Personale della scuola

Ripetizioni in nero: nel mirino un business da 950 milioni

di Eugenio Bruno e Claudio Tucci

Un docente di greco che offre lezioni private a Milano potrebbe versare al fisco 7,5 euro dei 50 che incassa per ogni ora di ripetizione. Un suo collega di matematica residente a Roma ne pagherebbe invece 3,75 sui 25 ricevuti. Almeno stando agli ultimi numeri del Codacons che ha stimato in 950 milioni il giro d’affari complessivo delle sessioni di studio a domicilio. Nel 90% dei casi in nero. Ed è su questo business che la legge di bilancio in arrivo vuole provare a intervenire con una flat tax del 15% nuova di zecca. L’ennesima cedolare secca del nostro sistema fiscale, che nasce però già zoppa. Almeno stando alle bozze della manovra visto che non si applicherebbe ai supplenti né ai prof e studenti universitari.

La norma circoscrive la novità ai «docenti titolari di cattedra nelle scuole di ogni ordine e grado». Non varrebbe dunque per i prof precari e nemmeno per chi insegna all’università (o ci studia e dà ripetizioni per mantenersi). Sarebbero invece inclusi i maestri di infanzia e primaria. Che difficilmente però si portano il lavoro a casa. Volendo provare a quantificare la platea interessata i sindacati la stimano nel 10% dei docenti di ruolo nelle superiori. Un mini-esercito di 30-40mila insegnanti, per lo più concentrati in alcune discipline specifiche: latino, greco, matematica e lingue.

I primi a essere sorpresi per l’introduzione della tassa piatta sono i vertici del ministero dell’Istruzione. A volerla sarebbe stato il Mef che è a caccia di risorse aggiuntive per la copertura della legge di bilancio. Al momento una stima di gettito potenziale ancora non c’è. Anzi secondo i tecnici delle Finanze la misura, nella fase di debutto iniziale, produrrebbe addirittura un costo per l’erario di 28,5 milioni di euro nel 2020 e di 17,1 nel 2021. Numeri calcolati sulla base degli insegnanti che dichiarano al Fisco le somme ricevute per le ripetizioni a domicilio e che attualmente pagano l’aliquota del 23 per cento. Passare alla flat tax permetterebbe loro di risparmiare l’8% di prelievo.

La speranza è che, a lungo andare, la tassazione agevolata convinca i docenti interessati a uscire dal sommerso. E faccia così emergere nuova base imponibile. In quest’ottica, «la cedolare secca al 15% è positiva per chi vuole mettersi in regola con il Fisco», sottolinea il leader della Uil Scuola, Pino Turi.
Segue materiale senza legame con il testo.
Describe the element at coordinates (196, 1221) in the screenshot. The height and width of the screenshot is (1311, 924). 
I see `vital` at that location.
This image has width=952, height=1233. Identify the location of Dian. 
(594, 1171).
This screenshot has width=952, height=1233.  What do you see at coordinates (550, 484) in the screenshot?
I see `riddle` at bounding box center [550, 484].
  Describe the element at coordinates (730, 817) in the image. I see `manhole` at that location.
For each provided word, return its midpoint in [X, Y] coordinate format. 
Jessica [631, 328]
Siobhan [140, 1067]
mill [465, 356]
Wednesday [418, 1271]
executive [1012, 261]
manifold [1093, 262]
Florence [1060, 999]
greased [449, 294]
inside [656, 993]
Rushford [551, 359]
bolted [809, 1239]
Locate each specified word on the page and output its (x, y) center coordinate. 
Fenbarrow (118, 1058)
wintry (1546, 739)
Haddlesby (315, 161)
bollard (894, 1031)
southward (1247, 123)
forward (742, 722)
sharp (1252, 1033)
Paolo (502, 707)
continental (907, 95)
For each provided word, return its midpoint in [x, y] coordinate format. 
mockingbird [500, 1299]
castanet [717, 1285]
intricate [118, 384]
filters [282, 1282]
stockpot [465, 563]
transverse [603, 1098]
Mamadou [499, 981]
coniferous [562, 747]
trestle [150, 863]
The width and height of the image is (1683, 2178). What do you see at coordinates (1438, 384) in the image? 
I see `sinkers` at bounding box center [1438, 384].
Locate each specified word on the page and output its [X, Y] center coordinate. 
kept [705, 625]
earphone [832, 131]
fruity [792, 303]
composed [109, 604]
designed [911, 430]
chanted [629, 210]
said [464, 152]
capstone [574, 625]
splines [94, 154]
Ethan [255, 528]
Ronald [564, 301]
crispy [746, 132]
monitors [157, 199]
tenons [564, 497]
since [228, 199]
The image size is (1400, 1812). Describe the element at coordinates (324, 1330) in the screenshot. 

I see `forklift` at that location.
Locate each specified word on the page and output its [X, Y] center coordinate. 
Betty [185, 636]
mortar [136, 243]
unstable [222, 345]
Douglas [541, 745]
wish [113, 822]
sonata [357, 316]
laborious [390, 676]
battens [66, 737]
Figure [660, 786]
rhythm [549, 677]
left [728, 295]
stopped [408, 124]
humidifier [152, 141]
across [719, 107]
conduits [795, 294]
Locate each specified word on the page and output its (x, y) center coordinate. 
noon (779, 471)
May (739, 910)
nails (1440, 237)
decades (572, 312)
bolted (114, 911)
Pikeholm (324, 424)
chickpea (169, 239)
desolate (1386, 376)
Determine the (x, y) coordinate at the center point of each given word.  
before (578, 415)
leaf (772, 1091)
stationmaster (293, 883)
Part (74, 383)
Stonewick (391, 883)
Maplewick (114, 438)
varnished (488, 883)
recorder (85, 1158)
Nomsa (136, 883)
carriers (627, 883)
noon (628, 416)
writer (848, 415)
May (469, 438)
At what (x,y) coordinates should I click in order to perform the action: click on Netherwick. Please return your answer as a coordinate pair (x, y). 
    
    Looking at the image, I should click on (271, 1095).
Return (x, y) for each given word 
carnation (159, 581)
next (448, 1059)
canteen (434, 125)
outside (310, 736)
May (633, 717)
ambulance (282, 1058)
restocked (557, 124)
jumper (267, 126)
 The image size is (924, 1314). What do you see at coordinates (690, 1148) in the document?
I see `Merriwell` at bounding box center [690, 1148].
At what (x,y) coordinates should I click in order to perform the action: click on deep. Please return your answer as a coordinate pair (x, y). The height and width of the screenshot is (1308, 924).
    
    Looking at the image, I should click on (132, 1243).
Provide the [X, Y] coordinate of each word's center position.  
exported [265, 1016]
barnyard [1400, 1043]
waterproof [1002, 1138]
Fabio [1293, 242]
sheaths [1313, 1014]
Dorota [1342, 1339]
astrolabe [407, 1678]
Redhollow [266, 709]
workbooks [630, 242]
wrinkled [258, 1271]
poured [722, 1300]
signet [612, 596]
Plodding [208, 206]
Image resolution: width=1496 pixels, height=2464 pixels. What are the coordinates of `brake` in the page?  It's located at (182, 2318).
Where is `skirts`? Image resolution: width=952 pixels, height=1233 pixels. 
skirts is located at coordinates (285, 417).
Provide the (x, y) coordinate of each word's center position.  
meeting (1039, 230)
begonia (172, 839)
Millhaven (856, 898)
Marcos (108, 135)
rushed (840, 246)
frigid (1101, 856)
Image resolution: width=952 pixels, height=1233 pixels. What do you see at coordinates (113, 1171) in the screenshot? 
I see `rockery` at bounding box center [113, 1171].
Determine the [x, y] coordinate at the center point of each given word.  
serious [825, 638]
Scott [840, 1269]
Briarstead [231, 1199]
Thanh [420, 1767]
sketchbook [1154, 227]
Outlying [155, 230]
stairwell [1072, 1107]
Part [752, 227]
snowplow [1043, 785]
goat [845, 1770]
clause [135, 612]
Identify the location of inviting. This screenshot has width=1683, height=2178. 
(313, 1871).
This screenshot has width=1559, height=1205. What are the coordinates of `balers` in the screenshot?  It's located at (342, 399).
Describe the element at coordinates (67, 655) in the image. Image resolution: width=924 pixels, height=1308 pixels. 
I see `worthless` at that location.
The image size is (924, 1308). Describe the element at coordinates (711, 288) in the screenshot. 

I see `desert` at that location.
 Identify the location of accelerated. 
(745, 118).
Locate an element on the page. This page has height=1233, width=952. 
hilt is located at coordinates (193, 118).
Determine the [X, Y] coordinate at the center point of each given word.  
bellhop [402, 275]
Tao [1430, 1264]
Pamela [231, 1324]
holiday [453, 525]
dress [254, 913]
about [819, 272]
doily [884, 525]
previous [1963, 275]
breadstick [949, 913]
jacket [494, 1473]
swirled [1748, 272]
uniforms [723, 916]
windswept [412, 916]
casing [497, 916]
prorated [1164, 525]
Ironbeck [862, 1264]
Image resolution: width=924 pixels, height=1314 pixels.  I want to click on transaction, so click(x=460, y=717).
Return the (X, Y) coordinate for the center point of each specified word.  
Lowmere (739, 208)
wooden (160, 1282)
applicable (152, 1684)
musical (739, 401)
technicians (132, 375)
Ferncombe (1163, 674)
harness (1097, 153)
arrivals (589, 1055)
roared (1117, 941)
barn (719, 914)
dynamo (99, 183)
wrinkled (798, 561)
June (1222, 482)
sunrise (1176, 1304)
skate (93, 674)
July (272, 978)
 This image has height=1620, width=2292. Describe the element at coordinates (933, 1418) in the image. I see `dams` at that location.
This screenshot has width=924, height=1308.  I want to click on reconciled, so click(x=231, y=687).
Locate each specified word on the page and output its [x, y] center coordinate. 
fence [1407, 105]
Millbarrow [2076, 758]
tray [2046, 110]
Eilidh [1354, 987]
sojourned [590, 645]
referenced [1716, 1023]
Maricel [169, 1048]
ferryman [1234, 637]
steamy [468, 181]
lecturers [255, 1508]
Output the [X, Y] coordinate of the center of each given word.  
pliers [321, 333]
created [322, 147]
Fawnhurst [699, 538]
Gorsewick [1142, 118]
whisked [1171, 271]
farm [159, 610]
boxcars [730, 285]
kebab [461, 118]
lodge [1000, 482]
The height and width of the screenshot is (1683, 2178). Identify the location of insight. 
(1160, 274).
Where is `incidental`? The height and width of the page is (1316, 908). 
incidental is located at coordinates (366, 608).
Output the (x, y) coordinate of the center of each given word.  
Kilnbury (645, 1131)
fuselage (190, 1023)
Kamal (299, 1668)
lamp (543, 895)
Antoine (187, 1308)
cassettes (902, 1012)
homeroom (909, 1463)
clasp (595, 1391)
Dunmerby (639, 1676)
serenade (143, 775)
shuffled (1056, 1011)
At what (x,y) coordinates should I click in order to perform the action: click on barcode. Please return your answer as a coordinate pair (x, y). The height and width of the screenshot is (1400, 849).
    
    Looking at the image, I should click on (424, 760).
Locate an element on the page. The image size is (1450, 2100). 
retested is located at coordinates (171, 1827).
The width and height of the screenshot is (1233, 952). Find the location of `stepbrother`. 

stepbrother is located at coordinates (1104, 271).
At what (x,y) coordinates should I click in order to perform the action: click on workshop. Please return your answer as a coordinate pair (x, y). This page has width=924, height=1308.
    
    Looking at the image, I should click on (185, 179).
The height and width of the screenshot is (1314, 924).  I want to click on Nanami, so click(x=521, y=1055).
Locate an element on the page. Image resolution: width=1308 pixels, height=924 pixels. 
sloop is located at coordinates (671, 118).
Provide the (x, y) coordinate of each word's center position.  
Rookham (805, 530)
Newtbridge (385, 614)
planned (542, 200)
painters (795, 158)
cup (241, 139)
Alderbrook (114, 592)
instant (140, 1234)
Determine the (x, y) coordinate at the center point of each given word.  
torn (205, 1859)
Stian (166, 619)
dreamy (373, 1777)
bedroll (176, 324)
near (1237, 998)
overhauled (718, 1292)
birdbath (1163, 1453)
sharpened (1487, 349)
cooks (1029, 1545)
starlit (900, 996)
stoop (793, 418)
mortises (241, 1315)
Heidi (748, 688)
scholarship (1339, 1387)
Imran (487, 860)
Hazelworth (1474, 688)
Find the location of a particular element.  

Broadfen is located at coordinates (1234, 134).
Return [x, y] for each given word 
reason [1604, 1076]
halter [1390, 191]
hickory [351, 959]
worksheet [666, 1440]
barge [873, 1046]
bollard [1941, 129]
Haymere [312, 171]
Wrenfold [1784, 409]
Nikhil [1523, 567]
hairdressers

Volendo prendere per buone le stime dell’associazione dei consumatori sul business attuale di 950 milioni di nero (il 90% dei quali in nero) si può arrivare a immaginare un extragettito potenziale di un centinaio di milioni. Anche perché solo gli studenti delle superiori con un debito da recuperare a settembre erano oltre 500mila. Senza considerare i ragazzi delle medie, e quelli che corrono da un prof “a casa” per un quattro o un cinque a un compito in classe o a un’interrogazione.

Insomma, un mercato fiorente, alimentato anche dal mancato decollo dei corsi di recupero che le scuole sono, o per meglio dire, sarebbero tenute a fare (Beppe Fioroni promulgò un decreto ad hoc nell’ottobre 2007 per ribadire l’adempimento , poi con la legge 107 è arrivato pure l’organico del potenziamento, ma utilizzato prevalentemente per coprire le supplenze).

Il punto è che risorse scarse e una programmazione “carente” hanno reso i corsi di recupero di una manciata di ore e poco utili ai ragazzi. E così le famiglie si sobbarcano spese “extra”, che, stando a una recente indagine della Fondazione Luigi Einaudi, arrivano a superare, in media, anche i 1.600 euro all’anno.

Certo, «è giusto far emergere qualunque forma di lavoro nero - chiosa Licia Cianfriglia, responsabile relazioni istituzionali dell’Anp, l’Associazione nazionale presidi, e dirigente scolastica -. Ma visto che l’esigenza di recupero c’è, per venire incontro a famiglie e studenti, sarebbe importante soprattutto dotare le scuole di risorse adeguate per adempiere al compito, valorizzando i docenti in servizio».